Over the last few months, 100k+ people in China were airdropped cold hard cash… digitally.
The People’s Bank of China (PBOC) is piloting a digital version of the country’s currency (Chinese yuan) that will circulate alongside its paper and coin counterparts.
It’s similar to other digital currencies like Bitcoin or Ethereum, except for one key difference: The digital yuan is issued by the Chinese government.
Centralized vs. decentralized
The Chinese government plans to tightly control the value of the digital yuan — something the PBOC has historically done with the paper yuan — making its proposed narrow price fluctuations something of an anomaly in crypto-land.
On the flip side, the digital yuan gives the Chinese government a shiny, new spying tool, allowing the government to see transaction flows, spot tax evaders, and even experiment with expiring cash.

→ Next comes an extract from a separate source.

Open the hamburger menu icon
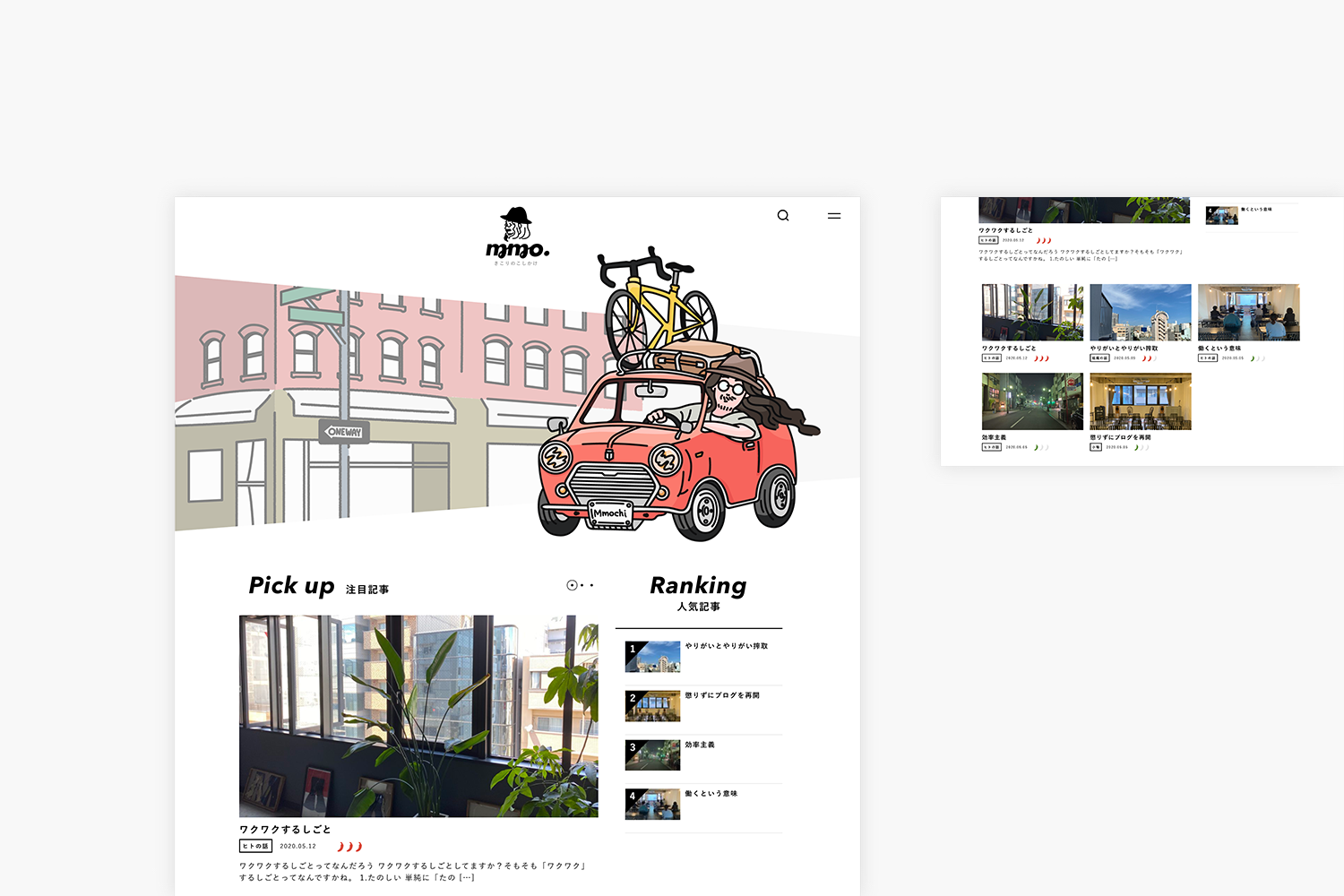The height and width of the screenshot is (896, 1344). pos(834,216)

But it’s also about taking down the dolla…
Ever since WWII, the US dollar has been the world standard for foreign exchange trades: 88% of all trades are backed by the dollar, according to a 2019 Bank for International Settlements survey. The yuan? Only 4.3%.

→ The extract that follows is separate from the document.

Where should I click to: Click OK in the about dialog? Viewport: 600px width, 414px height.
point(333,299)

That exchange domination lets the US government see how dollars move between borders and allows it to freeze individuals or organizations out of global financial products — a move known as dollar weaponization.
Now, China plans to introduce a currency with all the benefits of being digital and backed by a government that loves price fixing.
It’s a recipe some economists worry could make Uncle Sam’s cash look shabby on a global stage. Cue DigiDollars?